We work to achieve our client’s interests by attempting to negotiate with the insurers wherever proper and commercially sensible to do so. When the time comes to issue legal proceedings we know how best to do so. If a without prejudice settlement approach is unsuccessful we seek on behalf of our client both litigation funding and after the event insurance policies and prepare and issue a claim without delay. Members of our legal team are also insolvency and winding up petition experts so if our clients face winding up proceedings or appointment of receivers as a result of a invalid denial of insurance coverage we can quickly assist and advise in these areas.
Our Business Interruption Insurance Lawyers get the best results
We endeavour to make the process as stress-free as possible for our clients and seek to eliminate the possibility of business or litigation failure. We know that each client’s case and business is unique, therefore we adopt a bespoke approach tailored to suit the client’s circumstances. We provide specialist senior legal advice from solicitors and barristers (including at QC level) at the outset when it absolutely matters in choosing the best strategy to follow. We are regularly instructed by regional solicitors’ firms to give specialist litigation advice and support in litigation cases. We assist by:
- Issuing legal proceedings & drafting documents/pleadings to support the insurance claim;
- Assisting you in preparation of evidence to support your Business Interruption insurance claim case;
- Appointing the right insurance experts to ensure the best chance of success in litigation;
- Appointing forensic accountants to assess and report on the refunds and consequential losses due;
- Liaising with the bank and the Court and/or the Financial Ombudsmen Service;
- Providing first class Court representation and advocacy; and
- Developing (and aiding implementation of) strategies that allow the business to continue.

TASK INSTRUCTIONS:
• 1. Quote the business interruption insurance text from "We work to achieve" to "in these areas.".
• 2. Continue the business interruption insurance text from the point where it stops.

STORED DATA:
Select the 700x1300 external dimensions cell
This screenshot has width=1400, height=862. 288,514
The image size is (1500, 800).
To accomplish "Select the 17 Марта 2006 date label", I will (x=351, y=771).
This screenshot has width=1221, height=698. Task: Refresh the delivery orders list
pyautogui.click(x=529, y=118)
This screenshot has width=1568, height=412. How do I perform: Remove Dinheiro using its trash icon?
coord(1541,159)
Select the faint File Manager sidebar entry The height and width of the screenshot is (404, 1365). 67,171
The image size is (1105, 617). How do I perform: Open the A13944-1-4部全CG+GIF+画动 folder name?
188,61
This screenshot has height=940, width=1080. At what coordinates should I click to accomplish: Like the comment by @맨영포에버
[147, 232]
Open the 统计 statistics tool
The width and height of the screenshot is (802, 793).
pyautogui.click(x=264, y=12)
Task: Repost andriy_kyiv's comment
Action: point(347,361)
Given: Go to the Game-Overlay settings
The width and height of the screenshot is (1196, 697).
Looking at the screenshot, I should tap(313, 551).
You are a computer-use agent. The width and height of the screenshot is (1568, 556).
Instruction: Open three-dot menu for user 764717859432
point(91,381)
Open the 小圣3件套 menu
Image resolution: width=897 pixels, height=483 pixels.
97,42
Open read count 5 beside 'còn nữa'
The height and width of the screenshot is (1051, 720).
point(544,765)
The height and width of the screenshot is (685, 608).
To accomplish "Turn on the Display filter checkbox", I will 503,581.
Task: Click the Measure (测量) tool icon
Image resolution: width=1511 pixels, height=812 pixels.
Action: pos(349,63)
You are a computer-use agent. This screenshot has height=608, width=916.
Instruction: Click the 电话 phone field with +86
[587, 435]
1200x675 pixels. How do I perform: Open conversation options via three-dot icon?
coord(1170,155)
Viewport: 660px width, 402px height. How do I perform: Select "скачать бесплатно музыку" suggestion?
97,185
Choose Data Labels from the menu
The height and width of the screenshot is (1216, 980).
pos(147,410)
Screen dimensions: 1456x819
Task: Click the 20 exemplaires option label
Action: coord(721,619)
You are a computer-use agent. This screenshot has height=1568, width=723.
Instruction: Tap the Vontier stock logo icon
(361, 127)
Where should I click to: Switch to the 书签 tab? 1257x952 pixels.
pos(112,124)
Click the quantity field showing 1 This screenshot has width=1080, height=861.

EXPECTED RESPONSES:
• 1.
We work to achieve our client’s interests by attempting to negotiate with the insurers wherever proper and commercially sensible to do so. When the time comes to issue legal proceedings we know how best to do so. If a without prejudice settlement approach is unsuccessful we seek on behalf of our client both litigation funding and after the event insurance policies and prepare and issue a claim without delay. Members of our legal team are also insolvency and winding up petition experts so if our clients face winding up proceedings or appointment of receivers as a result of a invalid denial of insurance coverage we can quickly assist and advise in these areas.

• 2.
Please note: Claims Management Companies are regulated by the Ministry of Justice and are not law firms made up of solicitors and barristers. In these cases, they can only complain to the FOS. They cannot issue legal claims nor represent their clients at Court and may lack expertise in this area. You do not need a CMC to assist you and typically they will simply refer your case to a lawyer for a fee (from the lawyer). We do not accept referrals from CMCs.
Instructing our Litigation Lawyers
We ensure that we provide the best possible outcome for our clients by conducting in depth investigation and research into the realistic prospects of a case before selecting the appropriate course of action in order to reduce time and expense. Liability for costs is always an issue in litigation and based on our extensive litigation experience we provide our clients with as much strategic, practical as well as carefully considered legal advice in order to ensure minimum risk in respect of costs. Where appropriate we encourage the use of alternative dispute resolution (such as mediation and without prejudice negotiation) and our lawyer’s negotiation skills are first class. If early settlement at advantageous terms is not possible, we are extremely experienced and capable at navigating our clients through the litigation process.
Optimal Legal Results.
Our litigators deliver advanced legal strategies.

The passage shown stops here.